MBIA shares took another hit on the news, as the stock dropped 11% with a
66-cent decline to trade at $4.93 at noon in New York. The stock had already shed 13% on Friday, after Moody’s Investor
Services, the credit-rating arm of parent Moody’s Corp. (MCO)
downgraded MBIA Insurance from “Aaa” to “A2? late last week.
“MBIA is leveraged through their own rating and that can make a
downgrade very harsh,” Matt Fabian, a senior analyst with Municipal Market
Advisors, told Bloomberg News. “It’s very hard for an
outsider to piece together the impact of these downgrades.”
One of the main reasons for the downgrade, which follows similar
credit-rating reductions of MBIA from Standard &
Poor’s and Fitch Ratings Inc., is the large number of credit default swaps
(CDSs) on complex collateralized debt obligations (CDOs) that MBIA insures.
As the subprime mortgage crisis has unfurled, the underlying assets of the
CDOs have become exponentially more risky, leading to almost $400 billion in
write-downs throughout the global financial industry so far.
The bond insurers, including MBIA as well as rivals Ambac Financial Group
Inc. (ABK) and FGIC, are in desperate talks with banks to tear up
contracts that amount to $125 billion in mortgage-backed debt, The
Financial Times reported.
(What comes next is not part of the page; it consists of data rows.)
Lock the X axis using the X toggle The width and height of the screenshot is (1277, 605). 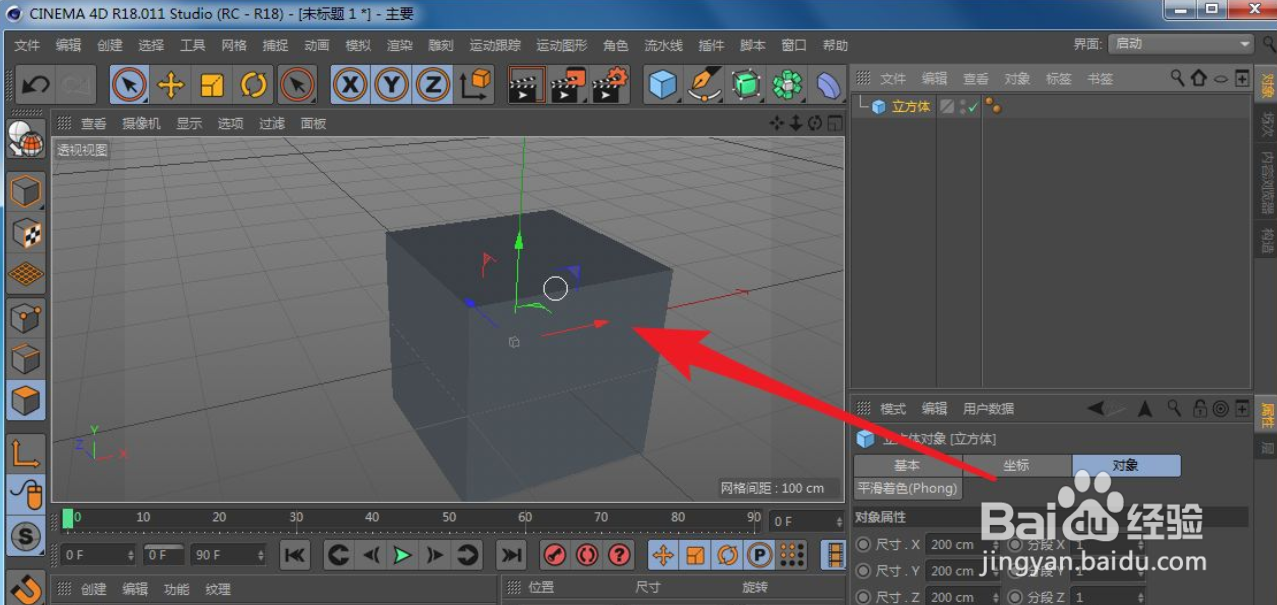349,84
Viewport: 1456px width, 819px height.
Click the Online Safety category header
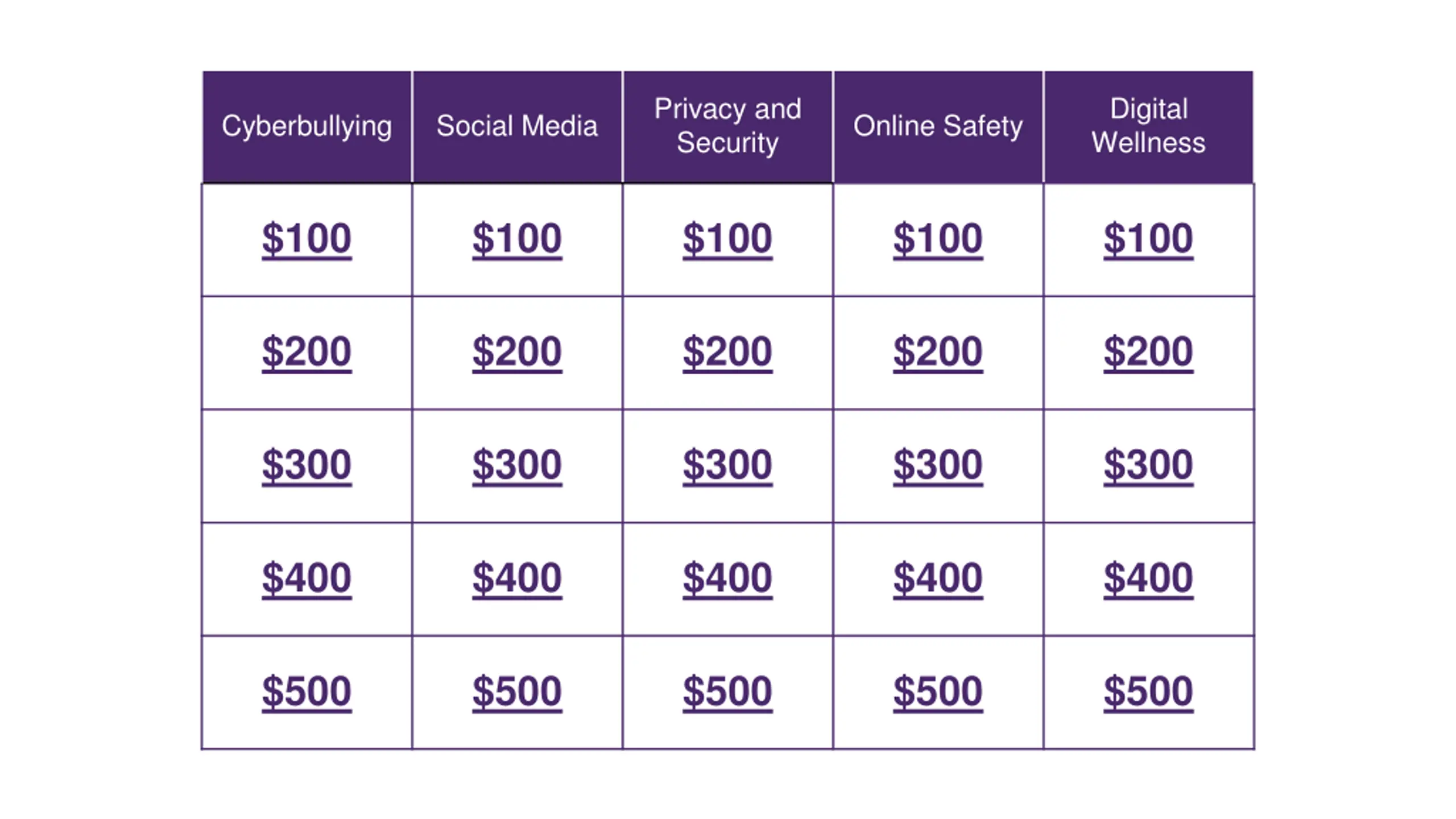pyautogui.click(x=938, y=126)
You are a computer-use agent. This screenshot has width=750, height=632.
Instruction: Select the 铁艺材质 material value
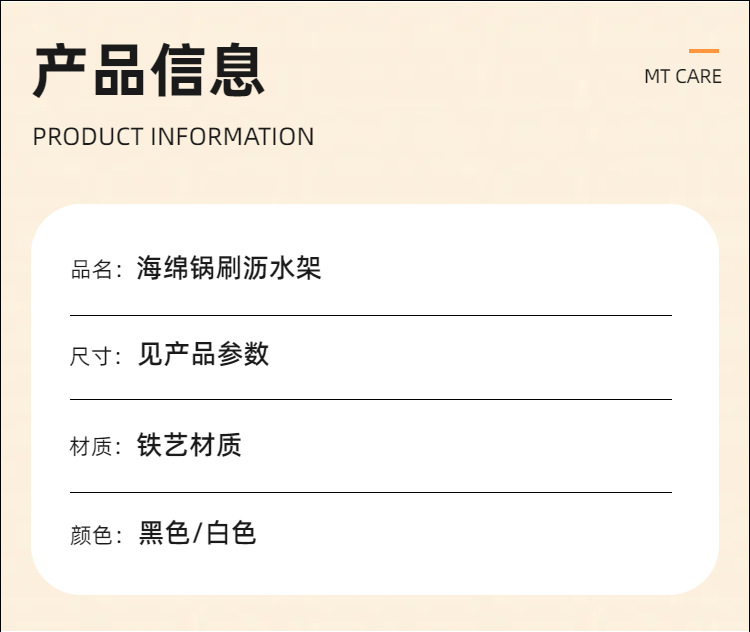[x=189, y=445]
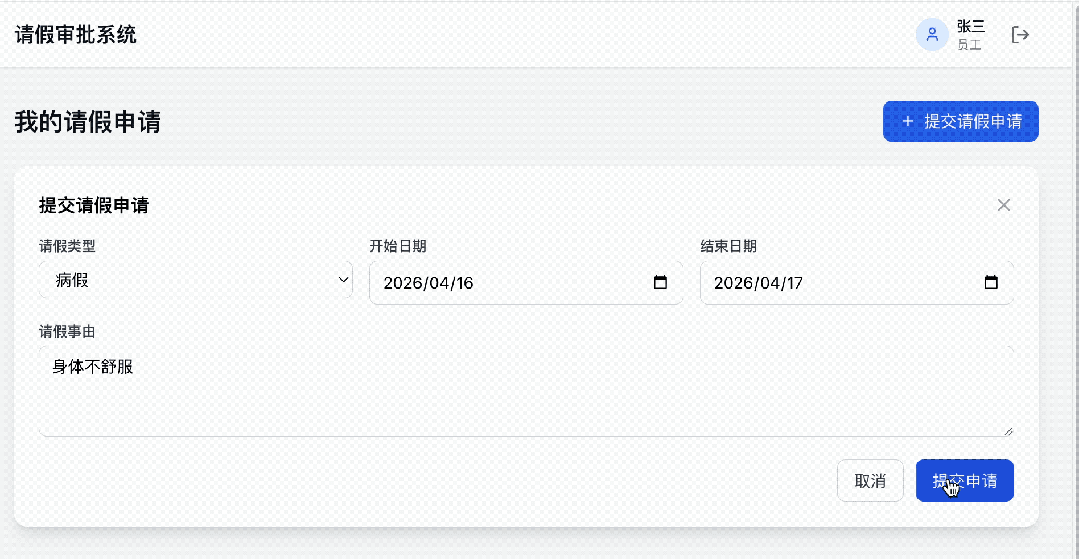This screenshot has height=559, width=1079.
Task: Click into the 请假事由 text area
Action: [x=526, y=392]
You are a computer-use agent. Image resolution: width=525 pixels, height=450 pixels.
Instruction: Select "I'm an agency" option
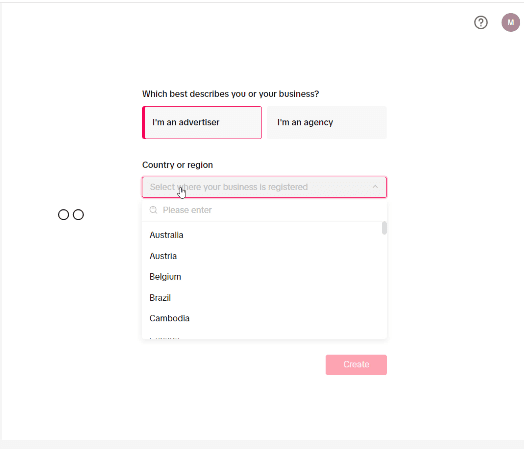[327, 123]
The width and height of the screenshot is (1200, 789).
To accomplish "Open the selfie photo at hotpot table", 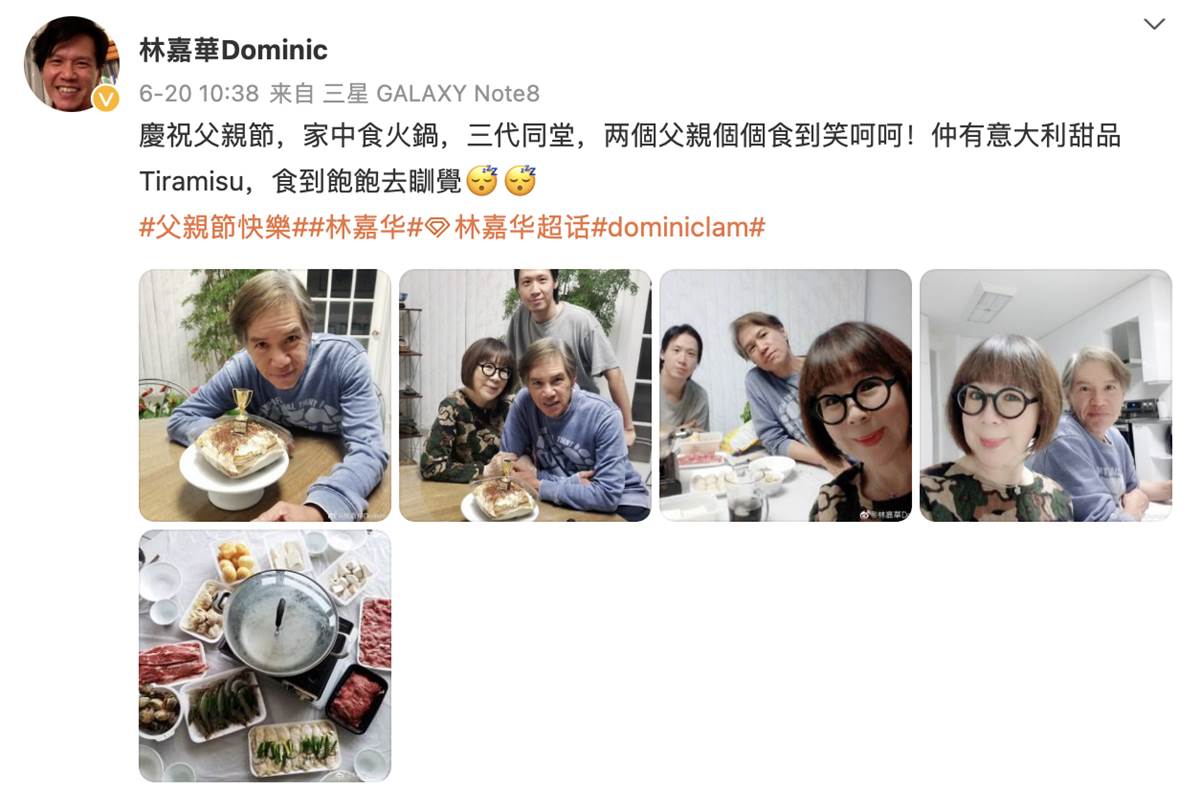I will [x=786, y=395].
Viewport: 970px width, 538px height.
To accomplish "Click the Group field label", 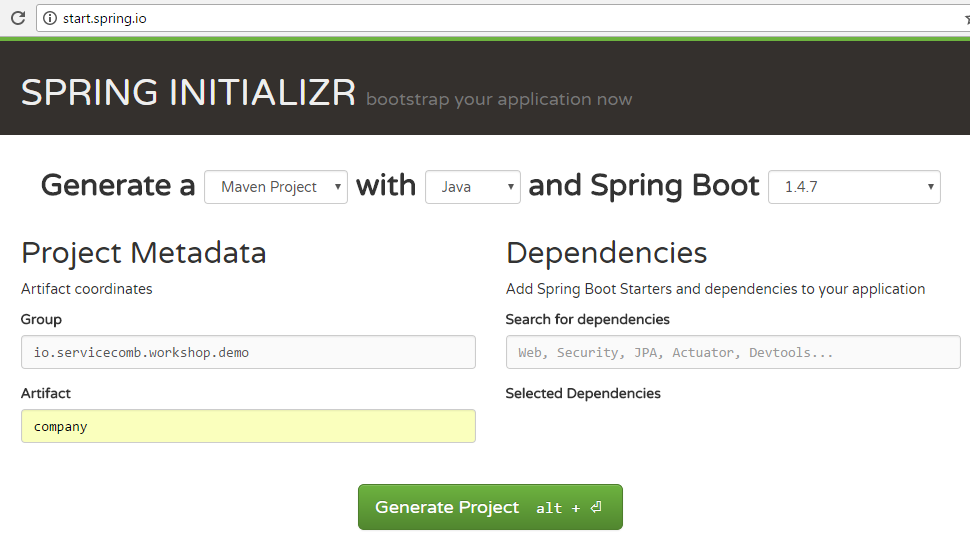I will 41,319.
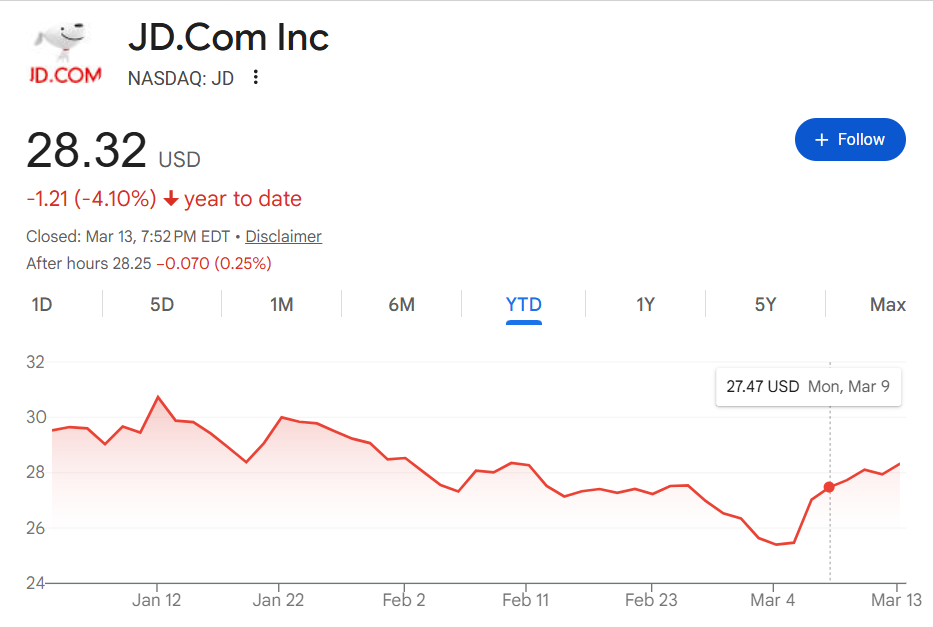Switch to the 1D time range
This screenshot has height=627, width=933.
pos(42,304)
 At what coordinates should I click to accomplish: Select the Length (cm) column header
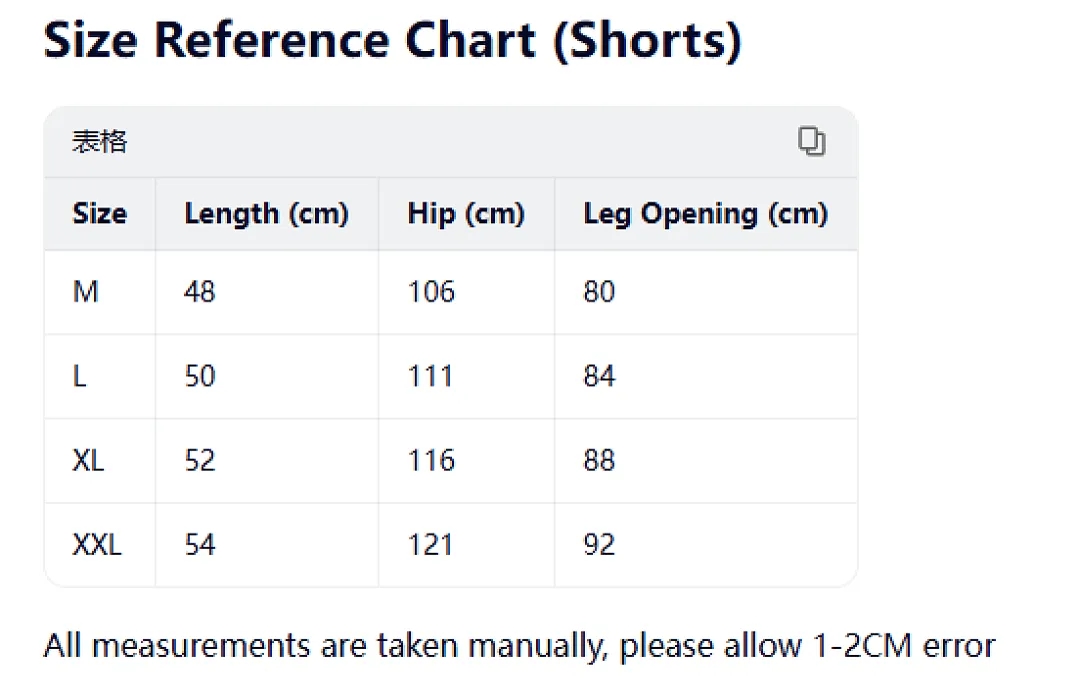pyautogui.click(x=267, y=214)
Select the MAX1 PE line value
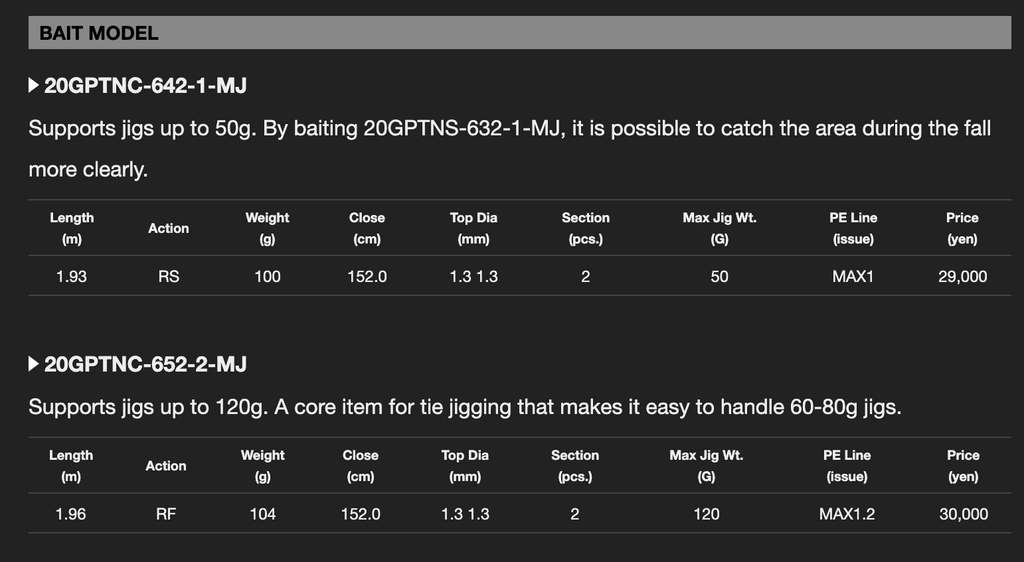This screenshot has width=1024, height=562. pyautogui.click(x=853, y=277)
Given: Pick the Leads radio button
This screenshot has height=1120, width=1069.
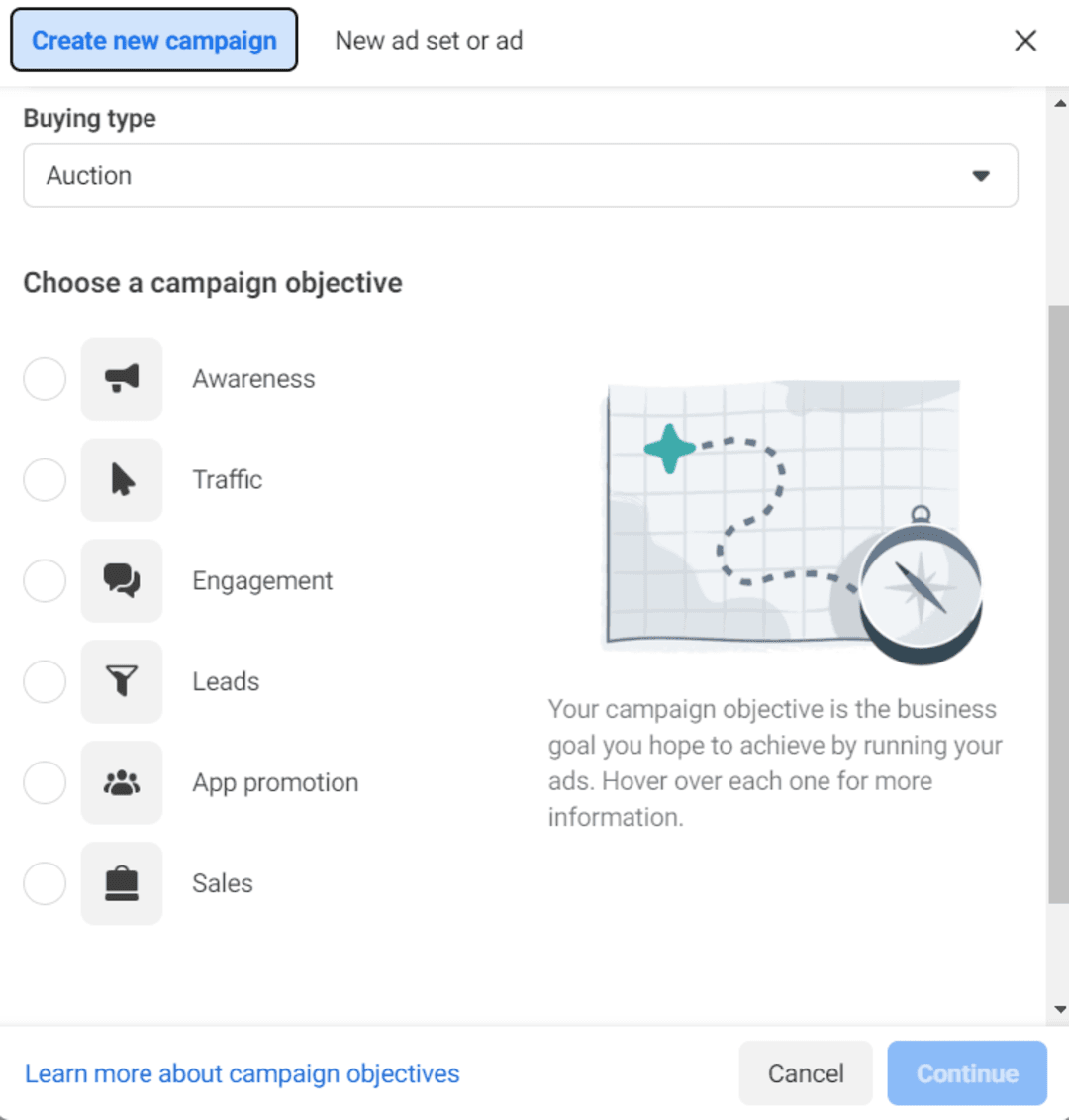Looking at the screenshot, I should pos(45,680).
The so-called monocline firms are hoping
to commute the contracts through a one-time payment that will release the
insurers from honoring the full-value of the assets, should they default.
“If firms and their counterparties can get across the finishing line in their
commutation negotiations, a shadow of uncertainty would be lifted from the monoline
sector, with the prospect of better rating stability,” Matthew Elderfield,
chief executive of the Bermuda Monetary Authority, which regulates a number of
bond insurers, told The Financial Times.